Elisabetta Rapetti, assessore del comune di Gossolengo, spiega perché ha sposato l’iniziativa dell’Associazione Piacenza Cultura Sport “Vegano, ma scherziamo?”

«Sì, ho voluto metterci la faccia perché io sono fatta così: quando credo in qualcosa non mi risparmio, anche a costo di non piacere a tutti». Elisabetta Rapetti, assessore al commercio e sviluppo economico del Comune di Gossolengo, spiega così la sua decisione di appoggiare l’iniziativa dell’Associazione Piacenza Cultura Sport a sostegno di un’alimentazione equilibrata e comprensiva di tutti gli alimenti.

Perché ha prestato il suo volto alla campagna “Vegano, ma scherziamo?”

«Una scelta personale che non vuole assolutamente essere una presa di posizione contro la filosofia vegana, che apprezzo e di cui riconosco le potenzialità salutari, ma che mi rifiuto di accettare come unico sistema nutrizionale e alimentare. Soprattutto in un territorio come il nostro in cui economia e tradizione enogastronomica si fondano su salumi e formaggi».

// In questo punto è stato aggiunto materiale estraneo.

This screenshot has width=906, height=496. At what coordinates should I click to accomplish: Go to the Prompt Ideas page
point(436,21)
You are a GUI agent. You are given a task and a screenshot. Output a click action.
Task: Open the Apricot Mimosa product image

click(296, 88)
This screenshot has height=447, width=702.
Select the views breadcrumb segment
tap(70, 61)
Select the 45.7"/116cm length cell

Un modo per difendere l’identità locale?

«Certo proprio questo. Il territorio piacentino ha una lunga storia norcina che ne ha influenzato la cultura e l’economia. La nostra è l’unica coppa con il riconoscimento Dop a livello nazionale. Parma ha una coppa Igp, con un disciplinare ben diverso da quello che devono seguire i nostri produttori per potersi fregiare della denominazione di origine protetta. Per non parlare della pancetta e del salame. Senza dimenticare che solo nel piacentino, per la precisione a Groppallo dai Fratelli Salini, viene prodotta la Mariola salume delizioso presidio Slow Food. E i nostri formaggi? Le nostre colline sono foriere di produttori di latte e formaggi dal Grana Padano a eccellenze come il Cacio del Po. Tutto questo si riversa nella cucina tipica: anolini, tortelli, pisarei e faso (per cui ricordo, la ricetta originale prevede le cotiche), bortellina con salumi di formaggi. A Expo ci siamo presentati al mondo con bortellina e coppa, è stato un successo e sono fiera che sia un nostro biglietto da visita».

C’è anche una non poco velata difesa delle libertà personali?

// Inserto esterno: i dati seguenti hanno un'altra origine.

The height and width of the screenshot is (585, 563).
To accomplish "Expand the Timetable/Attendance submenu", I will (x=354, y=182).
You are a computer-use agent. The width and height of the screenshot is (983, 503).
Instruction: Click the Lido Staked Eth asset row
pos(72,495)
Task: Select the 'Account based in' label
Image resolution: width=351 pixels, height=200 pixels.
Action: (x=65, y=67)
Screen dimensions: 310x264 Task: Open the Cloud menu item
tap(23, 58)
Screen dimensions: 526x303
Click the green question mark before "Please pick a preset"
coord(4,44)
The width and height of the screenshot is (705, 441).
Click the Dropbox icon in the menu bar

«Assolutamente sì. Dal momento che io rispetto le scelte alimentari di chi mi sta vicino, mi aspetto che vengano rispettate le mie come quelle di tanti altri. La libertà di pensiero e azione è fondamentale purché, ovviamente non leda la libertà degli altri. Mi piace il confronto, mi piace il dialogo, sono pronta a cambiare idea se mi trovo di fronte a motivazioni serie e rispettabili, ma solo con chi vuole dialogare e non farmi la guerra senza neppure sapere chi sono. Sono consapevole che ci sono aspetti controversi nell’allevamento degli animali così come nella produzione dei mangimi e mi schiero in prima persona contro le barbarie e le violenze contro gli animali che devono essere trattati comunque e sempre con rispetto. Esistono norme e regolamenti per questo che devono essere rispettati. So che queste mie parole possono stridere agli occhi di qualcuno che potrebbe accusarmi di ipocrisia: “poi alla fine li mangi”, potranno pensare. Sì. E’ vero, poi alla fine li mangio, ma questo non significa che sia insensibile al sacrificio. Recentemente ho letto del progetto Food for Soul di Massimo Bottura, chef dell’Osteria Francescana di Mantova tre stelle Michelin. Bottura si schiera contro lo spreco alimentare e per farlo, in quell’articolo ha portato l’esempio di come nelle famiglie contadine di un tempo il maiale fosse accudito e alimentato fino alla macellazione. Un alimento così importante che del maiale non veniva buttato nulla. È a questa logica di allevamento che dobbiamo fare riferimento».

Non è preoccupata delle reazioni?

«Sì e no. Sono certa che molti mi attaccheranno, ma sono altrettanto certa di non essere la sola a pensarla così, solo che io ci ho voluto mettere la faccia. Sono fatta così».